Quoted text:
◇ ◇ ◇ ◇ ◇

[LON-CAPA-admin] high memory usage by long lived lonc processes

Fri Oct 21 15:00:14 EDT 2016

Thanks for sharing.  When we were having trouble, we were getting those log messages at the rate of a few per second. Since we killed the lonc processes that were in an atypical state, we have not seen that message in our logs and the processes are behaving as expected.

This happened on our load balancer node. The lonc processes for 5 of our 6 access nodes went into this state on the same date.  I have an unproven theory that our maintenance that day was a contributing factor.

We were doing kernel patching and had to reboot to pick up the new kernel patching.  We started with the Library node. Once it was up and running (including lon capa processes since they get started by init), we rebooted all of our access nodes.  That may have put the lonc processes into an unstable state as the access nodes disappeared suddenly.

Mike B

From: lon-capa-admin-bounces at mail.lon-capa.org [mailto:lon-capa-admin-bounces at mail.lon-capa.org] On Behalf Of Bob Gonzales
Sent: Friday, October 21, 2016 10:20 AM
To: list about administration and system updating <lon-capa-admin at mail.lon-capa.org>
Subject: Re: [LON-CAPA-admin] high memory usage by long lived lonc processes

Mike,

I've been following this thread because I do get entries in lonc_errors similar to those that you posted but I don't get large memory usage on the long lived processes, they remain about 10MB, like Stuart's.  I will see these lonc_error entries about once or twice a month on different servers.  I've always associate them with the server being really busy but this morning there were fresh entries in lonc_errors for one of my servers and it wasn't that busy yesterday.  The server's worst load was:

Active=16
Moderately Active=76
Inactive=191
loadavg=0.42 0.21 0.16 1/487 57695
Looking the the log entries, I noticed that the "client number" in subsequent log entries increases.  I don't know if that indicates anything useful in figuring out which process (the parent?) is having trouble.  Here is my log:

Event: trapped error in `Connection to lonc client 5': Can't locate object method "Shutdown" via package "LondConnection=HASH(0x27ba858)" (perhaps you forgot to load "LondConnection=HASH(
0x27ba858)"?) at /home/httpd/perl/loncnew line 754.

◇ ◇ ◇ ◇ ◇

Stated exercise: Write the next part of the mailing-list thread on high memory usage by lonc processes, starting right after its last line.

Document and screenshot pointing entries:

◇ ◇ ◇ ◇ ◇

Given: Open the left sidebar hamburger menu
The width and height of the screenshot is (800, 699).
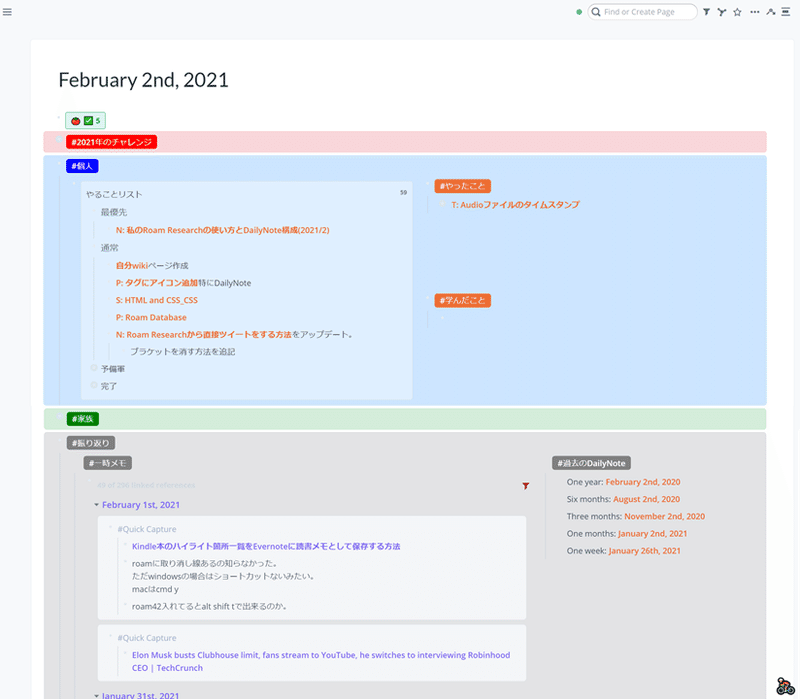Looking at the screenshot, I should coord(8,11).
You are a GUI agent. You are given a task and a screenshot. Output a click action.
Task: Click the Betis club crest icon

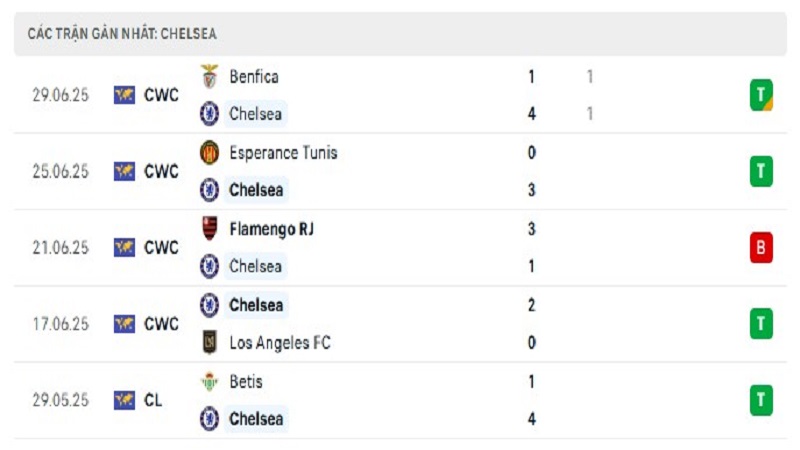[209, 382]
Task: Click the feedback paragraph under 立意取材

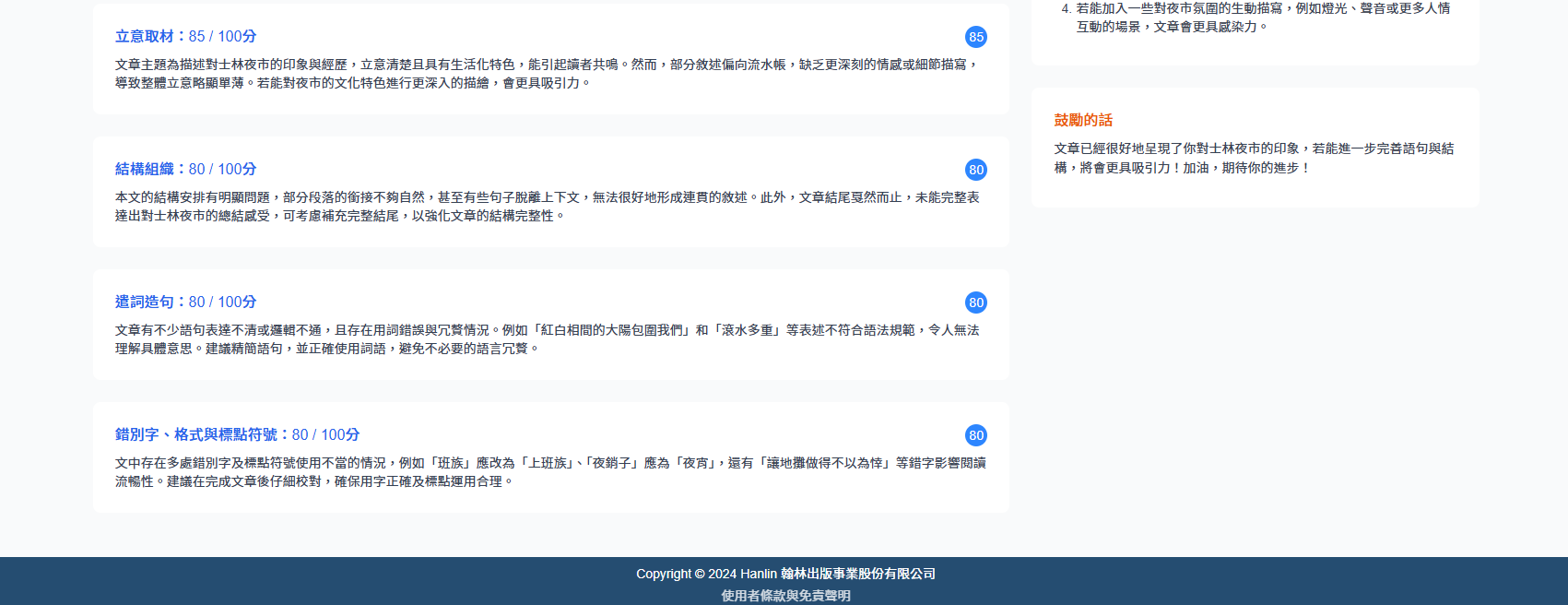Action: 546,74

◇ ◇ ◇ ◇ ◇

Answer below:
Event: trapped error in `Connection to lonc client 6': Can't locate object method "Shutdown" via package "LondConnection=HASH(0x27ba858)" (perhaps you forgot to load "LondConnection=HASH(
0x27ba858)"?) at /home/httpd/perl/loncnew line 754.
Event: trapped error in `Connection to lonc client 7': Event 'Connection to lonc client 0': GLOB(0x27bcfc8) isn't a valid IO at /home/httpd/perl/loncnew line 647.
Event: trapped error in `Connection to lonc client 8': Event 'Connection to lonc client 0': GLOB(0x27bcfc8) isn't a valid IO at /home/httpd/perl/loncnew line 647.
Event: trapped error in `Connection to lonc client 9': Event 'Connection to lonc client 0': GLOB(0x27bcfc8) isn't a valid IO at /home/httpd/perl/loncnew line 647.
Event: trapped error in `Connection to lonc client 10': Event 'Connection to lonc client 0': GLOB(0x27bcfc8) isn't a valid IO at /home/httpd/perl/loncnew line 647.
Event: trapped error in `?? loncnew:444': Event 'Connection to lonc client 0': GLOB(0x27bcfc8) isn't a valid IO at /home/httpd/perl/loncnew line 647.
Event: trapped error in `?? loncnew:444': Event 'Connection to lonc client 0': GLOB(0x27bcfc8) isn't a valid IO at /home/httpd/perl/loncnew line 647.
Event: trapped error in `?? loncnew:444': Event 'Connection to lonc client 0': GLOB(0x27bcfc8) isn't a valid IO at /home/httpd/perl/loncnew line 647.
Event: trapped error in `?? loncnew:444': Event 'Connection to lonc client 0': GLOB(0x27bcfc8) isn't a valid IO at /home/httpd/perl/loncnew line 647.
Event: trapped error in `?? loncnew:444': Event 'Connection to lonc client 0': GLOB(0x27bcfc8) isn't a valid IO at /home/httpd/perl/loncnew line 647.
Event: trapped error in `?? loncnew:444': Event 'Connection to lonc client 0': GLOB(0x27bcfc8) isn't a valid IO at /home/httpd/perl/loncnew line 647.
Event: trapped error in `?? loncnew:444': Event 'Connection to lonc client 0': GLOB(0x27bcfc8) isn't a valid IO at /home/httpd/perl/loncnew line 647.
Event: trapped error in `?? loncnew:444': Event 'Connection to lonc client 0': GLOB(0x27bcfc8) isn't a valid IO at /home/httpd/perl/loncnew line 647.
Event: trapped error in `?? loncnew:444': Event 'Connection to lonc client 0': GLOB(0x27bcfc8) isn't a valid IO at /home/httpd/perl/loncnew line 647.
Event: trapped error in `?? loncnew:444': Event 'Connection to lonc client 0': GLOB(0x27bcfc8) isn't a valid IO at /home/httpd/perl/loncnew line 647.
Event: trapped error in `?? loncnew:444': Event 'Connection to lonc client 0': GLOB(0x27bcfc8) isn't a valid IO at /home/httpd/perl/loncnew line 647.
Event: trapped error in `?? loncnew:444': Event 'Connection to lonc client 0': GLOB(0x27bcfc8) isn't a valid IO at /home/httpd/perl/loncnew line 647.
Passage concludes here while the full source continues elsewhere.